The containers are meant to talk to each other via name.
No, they don’t have overlapping IP ranges (as docker service inspect shows).
Looking at the logs of paperless-mvp_paperless, i get this error “Error: Error -2 connecting to redis:6379. Name or service not known…”, whereas I would expect it to work correctly.
public was created by docker network create -d overlay public.
You can always check the effective compose configuration with docker compose config.
I created the compose file in a folder called ab-network-test, that’s why the (project) name is ab-network-test:
Note: the null setting for the networks, just means there is no further customization (like setting an alias name). It is the default value.
So both services share a common network: the default network. Therefore, the dns-based service discovery should be able to resolve the containers by the service name, and the containers should be able to communicate using the default network.
Make sure there is no other redis service attached to the public network, otherwise the paperless service might pick randomly between the service from the public and default network.
Is it possible that the redis container is crashing? You have no restart policies configure for your services, thus if they die, they stay dead.
And I personally wouldn’t use depends_on when going into a larger Searm cluster. This is great for single host, but I wouldn’t use it in a distributed environment. But that’s just my personal opinion.
Is it?

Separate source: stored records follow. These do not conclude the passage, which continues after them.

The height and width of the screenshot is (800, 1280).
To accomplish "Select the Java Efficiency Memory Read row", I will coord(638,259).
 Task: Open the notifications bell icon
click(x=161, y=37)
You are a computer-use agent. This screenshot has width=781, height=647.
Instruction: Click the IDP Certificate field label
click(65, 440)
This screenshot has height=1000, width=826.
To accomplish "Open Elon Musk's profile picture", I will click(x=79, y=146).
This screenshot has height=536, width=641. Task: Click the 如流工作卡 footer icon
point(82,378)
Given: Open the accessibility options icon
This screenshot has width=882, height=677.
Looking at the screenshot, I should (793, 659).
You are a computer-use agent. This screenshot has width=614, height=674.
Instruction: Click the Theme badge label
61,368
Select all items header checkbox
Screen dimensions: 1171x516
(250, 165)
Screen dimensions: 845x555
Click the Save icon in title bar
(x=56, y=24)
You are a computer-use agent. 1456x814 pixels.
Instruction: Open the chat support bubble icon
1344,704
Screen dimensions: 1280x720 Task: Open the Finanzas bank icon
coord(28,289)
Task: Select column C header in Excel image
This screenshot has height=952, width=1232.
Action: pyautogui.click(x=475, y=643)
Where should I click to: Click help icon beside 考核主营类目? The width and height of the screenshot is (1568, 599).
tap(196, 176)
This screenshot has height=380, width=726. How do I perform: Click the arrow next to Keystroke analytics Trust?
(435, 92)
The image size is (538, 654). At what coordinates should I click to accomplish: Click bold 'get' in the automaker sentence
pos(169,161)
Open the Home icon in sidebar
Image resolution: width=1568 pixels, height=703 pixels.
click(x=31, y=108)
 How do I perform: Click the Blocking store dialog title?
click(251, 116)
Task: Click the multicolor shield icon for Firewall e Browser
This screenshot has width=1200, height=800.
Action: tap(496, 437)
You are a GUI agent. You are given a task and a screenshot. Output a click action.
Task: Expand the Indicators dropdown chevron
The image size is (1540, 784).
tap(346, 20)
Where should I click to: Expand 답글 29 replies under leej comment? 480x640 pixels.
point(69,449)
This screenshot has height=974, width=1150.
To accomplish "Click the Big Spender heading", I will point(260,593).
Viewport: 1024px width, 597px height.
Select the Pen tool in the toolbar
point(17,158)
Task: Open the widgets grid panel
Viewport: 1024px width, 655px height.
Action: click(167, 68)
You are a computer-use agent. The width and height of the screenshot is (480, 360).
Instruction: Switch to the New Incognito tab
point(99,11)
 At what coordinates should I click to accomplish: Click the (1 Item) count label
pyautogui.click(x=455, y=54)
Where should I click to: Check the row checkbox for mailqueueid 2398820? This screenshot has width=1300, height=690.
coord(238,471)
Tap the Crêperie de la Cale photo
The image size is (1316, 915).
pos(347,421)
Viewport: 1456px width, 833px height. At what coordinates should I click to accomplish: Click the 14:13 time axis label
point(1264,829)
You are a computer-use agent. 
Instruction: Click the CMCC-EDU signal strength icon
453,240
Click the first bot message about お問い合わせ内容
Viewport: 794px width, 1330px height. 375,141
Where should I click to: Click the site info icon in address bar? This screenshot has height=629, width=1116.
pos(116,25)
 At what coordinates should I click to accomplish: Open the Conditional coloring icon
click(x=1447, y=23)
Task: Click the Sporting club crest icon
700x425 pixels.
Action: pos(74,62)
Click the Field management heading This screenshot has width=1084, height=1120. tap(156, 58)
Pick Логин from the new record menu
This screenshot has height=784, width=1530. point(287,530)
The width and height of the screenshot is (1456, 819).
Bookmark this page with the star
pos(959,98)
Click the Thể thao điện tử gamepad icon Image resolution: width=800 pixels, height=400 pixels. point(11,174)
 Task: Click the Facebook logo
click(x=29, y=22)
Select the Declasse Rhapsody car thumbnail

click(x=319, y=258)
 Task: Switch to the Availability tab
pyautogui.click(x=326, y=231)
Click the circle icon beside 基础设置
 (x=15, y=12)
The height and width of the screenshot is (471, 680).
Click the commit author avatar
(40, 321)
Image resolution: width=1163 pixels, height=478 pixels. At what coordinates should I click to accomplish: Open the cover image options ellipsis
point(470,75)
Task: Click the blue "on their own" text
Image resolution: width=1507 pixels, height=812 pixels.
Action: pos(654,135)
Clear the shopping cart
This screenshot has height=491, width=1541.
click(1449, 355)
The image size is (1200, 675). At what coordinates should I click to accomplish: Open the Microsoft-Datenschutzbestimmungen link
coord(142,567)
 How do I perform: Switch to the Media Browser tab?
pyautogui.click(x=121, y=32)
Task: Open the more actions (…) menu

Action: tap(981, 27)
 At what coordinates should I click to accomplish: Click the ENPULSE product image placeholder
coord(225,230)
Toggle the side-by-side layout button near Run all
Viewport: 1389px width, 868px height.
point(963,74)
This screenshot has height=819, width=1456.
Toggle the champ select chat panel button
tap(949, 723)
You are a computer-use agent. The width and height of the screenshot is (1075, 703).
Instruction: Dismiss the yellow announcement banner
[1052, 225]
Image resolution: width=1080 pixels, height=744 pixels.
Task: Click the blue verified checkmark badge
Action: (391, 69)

The default network is added to a service by default, unless the service’s network is specifically configured → then it must be explicitly added, like seen with the paperless service.
I just deployed the stack and tested it: docker run -it --net container:$(docker ps -q --filter=name=paperless) nicolaka/netshoot ping redis
Of course, it’s working
If this doesn’t work for you, then there must be something wrong with the overlay communication.
Could be easily tested by sticking the services to the same node using deplyoment constraints.
As long as I remember, depends_on was not implemented for Swarm services. Did they implement it recently?
Thank you both for your help. Upon further investigation, I noticed that there is another root problem with my docker swarm setup, that I believe is causing this issue (as you correctly surmised haha). On every worker node, dockerd is failing to communicate to other nodes over port 7946, which would explain the inability to communicate between services in instances where each service is deployed on a different node.
This is happening independently of Linux distribution.
I only see in netstat -tulpn:
tcp6 0 0 :::7946 :::* LISTEN 22249/dockerd
And no ipv4 equivalent. Changing --listen-addr and --advertise-addr on each node does not help.
Not sure where to go from here.
EDIT: so, doing --listen-addr 192.168.x.y instead of --listen-addr 0.0.0.0, where 192.168.x.y is the IP address of the node, does seem to work ?!